Directive>
Copy everything from the start of the rows down through the line containing "coord(201,28)", swapping "Crop image" for "Rotate image" and leaving all else unchanged. Give only those lines.

Data supplied>
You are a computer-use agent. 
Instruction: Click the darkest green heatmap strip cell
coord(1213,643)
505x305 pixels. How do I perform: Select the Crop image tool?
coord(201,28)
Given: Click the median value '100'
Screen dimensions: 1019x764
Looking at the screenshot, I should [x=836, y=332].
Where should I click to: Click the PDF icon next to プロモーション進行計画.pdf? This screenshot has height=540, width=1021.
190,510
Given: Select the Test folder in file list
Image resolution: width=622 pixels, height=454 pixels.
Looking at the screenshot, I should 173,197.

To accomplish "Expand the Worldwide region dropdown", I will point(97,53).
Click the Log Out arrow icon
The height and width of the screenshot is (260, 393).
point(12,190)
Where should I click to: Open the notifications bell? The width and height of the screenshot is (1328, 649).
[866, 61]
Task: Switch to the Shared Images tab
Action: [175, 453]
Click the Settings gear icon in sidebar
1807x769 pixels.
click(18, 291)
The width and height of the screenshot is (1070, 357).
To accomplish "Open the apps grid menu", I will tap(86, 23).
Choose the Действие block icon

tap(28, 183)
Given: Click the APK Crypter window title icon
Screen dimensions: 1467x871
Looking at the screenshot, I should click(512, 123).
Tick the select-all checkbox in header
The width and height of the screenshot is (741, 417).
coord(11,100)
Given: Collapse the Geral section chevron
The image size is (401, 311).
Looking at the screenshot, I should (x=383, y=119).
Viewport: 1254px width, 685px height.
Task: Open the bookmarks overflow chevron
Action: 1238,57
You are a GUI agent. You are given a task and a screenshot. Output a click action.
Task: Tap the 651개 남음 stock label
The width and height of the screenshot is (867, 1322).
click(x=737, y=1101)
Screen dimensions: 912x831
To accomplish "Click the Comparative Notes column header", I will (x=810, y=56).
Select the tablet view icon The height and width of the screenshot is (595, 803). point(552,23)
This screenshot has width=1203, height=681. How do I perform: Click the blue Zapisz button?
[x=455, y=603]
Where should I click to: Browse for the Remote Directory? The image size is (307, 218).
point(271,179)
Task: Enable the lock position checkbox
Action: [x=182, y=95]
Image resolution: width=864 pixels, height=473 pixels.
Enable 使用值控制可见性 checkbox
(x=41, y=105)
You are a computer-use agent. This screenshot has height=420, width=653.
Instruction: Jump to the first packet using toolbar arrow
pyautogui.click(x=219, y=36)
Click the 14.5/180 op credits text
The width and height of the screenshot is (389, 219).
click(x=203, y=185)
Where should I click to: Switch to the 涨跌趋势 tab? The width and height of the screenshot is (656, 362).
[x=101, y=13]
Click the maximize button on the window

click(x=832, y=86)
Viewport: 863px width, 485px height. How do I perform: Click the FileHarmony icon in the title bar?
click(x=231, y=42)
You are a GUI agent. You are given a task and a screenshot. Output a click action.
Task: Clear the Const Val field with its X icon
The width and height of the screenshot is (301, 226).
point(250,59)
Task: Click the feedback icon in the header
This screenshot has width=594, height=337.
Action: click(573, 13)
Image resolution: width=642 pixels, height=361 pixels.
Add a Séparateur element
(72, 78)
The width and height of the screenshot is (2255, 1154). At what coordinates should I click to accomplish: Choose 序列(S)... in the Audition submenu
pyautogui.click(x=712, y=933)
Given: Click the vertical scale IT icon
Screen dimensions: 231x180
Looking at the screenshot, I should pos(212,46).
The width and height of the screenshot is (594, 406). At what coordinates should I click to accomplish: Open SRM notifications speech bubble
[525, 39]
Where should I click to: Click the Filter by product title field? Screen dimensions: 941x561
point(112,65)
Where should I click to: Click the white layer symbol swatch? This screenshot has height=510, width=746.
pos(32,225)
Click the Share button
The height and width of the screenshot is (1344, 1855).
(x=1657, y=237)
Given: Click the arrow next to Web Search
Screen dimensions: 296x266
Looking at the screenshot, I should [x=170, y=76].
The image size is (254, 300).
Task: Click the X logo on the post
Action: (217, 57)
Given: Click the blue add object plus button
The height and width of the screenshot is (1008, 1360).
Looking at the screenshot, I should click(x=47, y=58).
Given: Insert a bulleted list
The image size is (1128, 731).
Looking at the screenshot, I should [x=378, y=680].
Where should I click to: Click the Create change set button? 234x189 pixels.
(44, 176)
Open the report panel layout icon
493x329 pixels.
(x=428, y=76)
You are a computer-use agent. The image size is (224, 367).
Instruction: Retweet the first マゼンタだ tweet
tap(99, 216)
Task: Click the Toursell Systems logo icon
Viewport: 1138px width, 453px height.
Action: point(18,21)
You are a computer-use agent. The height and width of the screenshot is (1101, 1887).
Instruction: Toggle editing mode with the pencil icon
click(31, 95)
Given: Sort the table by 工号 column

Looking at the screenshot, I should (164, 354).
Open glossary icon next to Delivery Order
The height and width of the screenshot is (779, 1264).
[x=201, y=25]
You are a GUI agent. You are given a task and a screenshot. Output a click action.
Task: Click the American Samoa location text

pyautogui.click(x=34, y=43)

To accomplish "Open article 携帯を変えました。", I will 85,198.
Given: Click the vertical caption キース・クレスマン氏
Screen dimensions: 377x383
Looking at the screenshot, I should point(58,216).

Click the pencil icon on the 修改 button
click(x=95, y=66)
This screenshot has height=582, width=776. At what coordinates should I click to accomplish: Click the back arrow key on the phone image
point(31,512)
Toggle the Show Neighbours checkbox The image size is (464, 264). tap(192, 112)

Solution to this task>
You are a computer-use agent. 
Instruction: Click the darkest green heatmap strip cell
coord(1213,643)
505x305 pixels. How do I perform: Select the Rotate image tool?
coord(201,28)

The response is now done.